Author Topic: MIPS optimizations?  (Read 6046 times)

pinkeen

  • Guest
MIPS optimizations?
« on: July 09, 2010, 09:31:04 pm »
Hello I started writing my own blitter as I suspect that SDL does poor at alpha blended blitting.

So i wrote a "basic", simple, not optimized, reference code to see how it goes.

On my laptop I get (quite nice result for an unoptimized version):
~250fps with SDL
~210fps with my blitter (even though it memcpy's the final image to sdl's screen surface every frame)

On dingoo (dingux) on the other hand I get*:
~90-100fps with SDL
~20fps with my blitter

*no SDL Video - straight to mmaped fb transfer, and this is not the problem since the memcpy-to-sdl-screen version runs with similar performance

This difference is quite mind-numbing since from what I've heard, SDL is highly otimized with hand crafted assembly as far as x86 is concerned, but lacks such optimizations for architectures often used in embedded solutions, i.e. arm, mips.

I use only integer math. Is there something I should know about mips. Any operations that are particularly slow? Any types I should avoid? Any compiler switches I should use?
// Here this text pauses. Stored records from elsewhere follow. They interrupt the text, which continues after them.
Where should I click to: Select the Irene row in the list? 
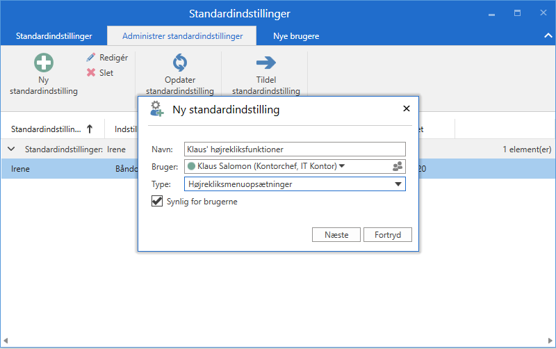tap(56, 168)
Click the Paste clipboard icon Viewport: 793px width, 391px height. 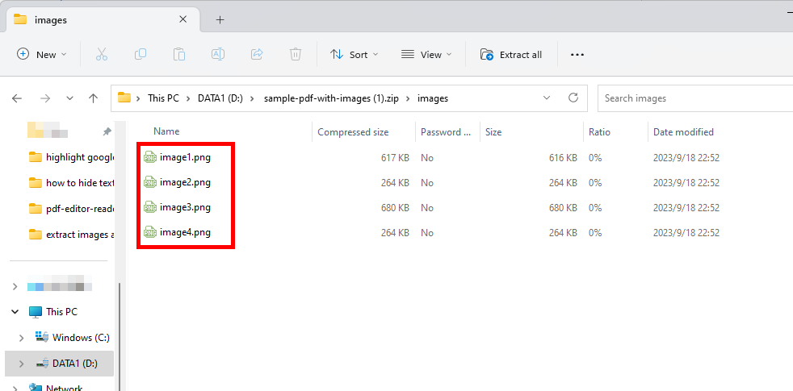[x=179, y=54]
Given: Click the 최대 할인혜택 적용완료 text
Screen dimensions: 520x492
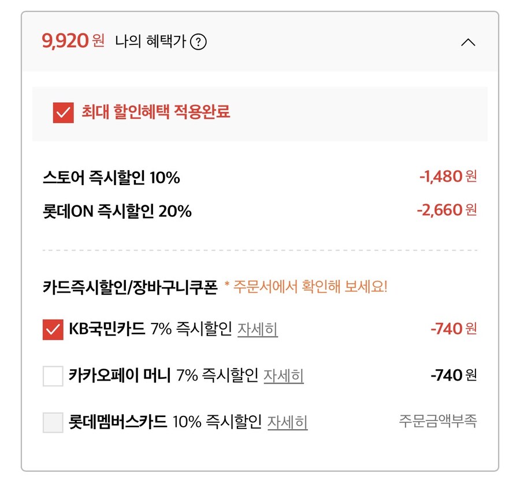Looking at the screenshot, I should pyautogui.click(x=155, y=112).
I tried to compile with various levels of optimization and compiler flags, to no avail.

The blitting function: http://pastebin.com/47kZ5yvb
The macros: http://pastebin.com/6vWWiwq6

Could somebody look at this and tell me what's wrong with that? 50% in comparison to SDL would be pretty slow but acceptable given no optimizations, but 20% of SDL (taking into accound that it's ~85% on the PC)? Come on.

clach04

  • Posts: 256
Re: MIPS optimizations?
« Reply #1 on: July 10, 2010, 08:10:55 am »
this is sort of a wild guess..... is it possible there is an alignment issue? Is the buffer you blitt from byte aligned? My guess is the SDL api ensures things are byte aligned.
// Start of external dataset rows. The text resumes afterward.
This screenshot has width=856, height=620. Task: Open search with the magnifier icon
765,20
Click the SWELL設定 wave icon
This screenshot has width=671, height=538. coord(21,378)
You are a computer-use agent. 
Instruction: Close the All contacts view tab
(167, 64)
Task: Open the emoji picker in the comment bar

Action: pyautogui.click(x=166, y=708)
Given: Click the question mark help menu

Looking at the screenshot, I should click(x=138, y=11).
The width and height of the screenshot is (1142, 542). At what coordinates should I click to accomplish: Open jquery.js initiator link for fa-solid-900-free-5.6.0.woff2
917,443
see http://en.wikipedia.org/wiki/Data_structure_alignment

some processors/Operating Systems simply crash when unaligned access takes place, others may have a performance hit, others (e.g. x86) don't care. I don't  know what mips is though so I could be leading you astray...

pinkeen

  • Guest
Re: MIPS optimizations?
« Reply #2 on: July 10, 2010, 11:43:40 am »
It's 16 bit image, thus 16bit + alpha is 3 bytes and that data is packed. So there is a address%3bytes=0 access. I'll try to align every pixel (of alpha channeled image) to 4bytes and see how it goes.

Thanks.

It's a pity nobody ported valgrind for dingux, its profiler is great.
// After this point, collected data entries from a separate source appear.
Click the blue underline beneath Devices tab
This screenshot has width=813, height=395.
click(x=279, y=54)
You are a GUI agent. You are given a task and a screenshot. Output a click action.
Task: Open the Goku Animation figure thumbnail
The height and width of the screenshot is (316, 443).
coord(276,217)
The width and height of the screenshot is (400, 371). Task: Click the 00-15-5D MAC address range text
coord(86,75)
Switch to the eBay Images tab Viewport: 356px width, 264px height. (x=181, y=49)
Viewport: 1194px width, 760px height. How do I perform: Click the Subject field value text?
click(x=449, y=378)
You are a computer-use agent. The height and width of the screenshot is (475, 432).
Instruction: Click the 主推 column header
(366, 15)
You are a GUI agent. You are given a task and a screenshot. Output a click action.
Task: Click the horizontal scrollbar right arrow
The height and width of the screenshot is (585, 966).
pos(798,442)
PS I don't think that SDL aligns every pixel to 2^n bytes boundary. It's quite a waste of memory. Or maybe it does read more than a px at once. Maybe I should look at SDL's sources...

---

I confirmed that SDL Aligns 24bit images to 4bytes...
« Last Edit: July 10, 2010, 12:08:18 pm by pinkeen »

flatmush

  • Posts: 288
Re: MIPS optimizations?
« Reply #3 on: July 10, 2010, 02:20:31 pm »
I've been thinking about this for a while for sml, for the alpha channel just store the alpha image separately to the color image so that both images are correctly aligned. Your blending is slow because of the massive number of operations it does, you might wanna try using lookup tables for some stuff.

The best accurate way I can think of without using SIMD would be something like this:
Code: [Select]
inline blend(uint16_t src, uint16_t dst, uint8_t a) {
src_r = red_lut[src];
src_g = green_lut[src];
src_b = blue_lut[src];

dst_r = red_lut[dst];
dst_g = green_lut[dst];
dst_b = blue_lut[dst];

d = 255 - a;

src_r *= a;
src_g *= a;
src_b *= a;

dst_r *= d;
dst_g *= d;
dst_b *= d;

src_r += dst_r;
src_g += dst_g;
src_b += dst_b;

src_r = src_r & 0xF800;
src_g = (src_g >> 5) & 0x07E0;
src_b = src_b >> 8

return src_r | src_g | src_b;
}

That is 22 operations per pixel (pretty heavy), yours is probably quite a few more.

Remember, those macros you're using are hiding a lot of the expensive operations that you're doing. Since you're trying to reduce the number of operations with this then you might consider not using the macros or being very careful.

Using SIMD you could perform all those multiplies and adds in parallel but you'd still suffer when trying to convert between rgb565 and rgb888.

I'd find it odd that SDL wouldn't be optimized for MIPS and ARM though since these are the major platforms that would benefit from SDL optimization. I can't imagine this being the first attempt at making it optimal on these platforms.

EDIT: Looking at the SIMD instruction set it won't help that much :(. If anyone from Ingenic is listening: we need a ld565 and a st565 instruction.
« Last Edit: July 10, 2010, 02:33:17 pm by flatmush »

pinkeen

  • Guest
Re: MIPS optimizations?
« Reply #4 on: July 10, 2010, 06:12:57 pm »
I've been thinking about this for a while for sml, for the alpha channel just store the alpha image separately to the color image so that both images are correctly aligned. Your blending is slow because of the massive number of operations it does, you might wanna try using lookup tables for some stuff.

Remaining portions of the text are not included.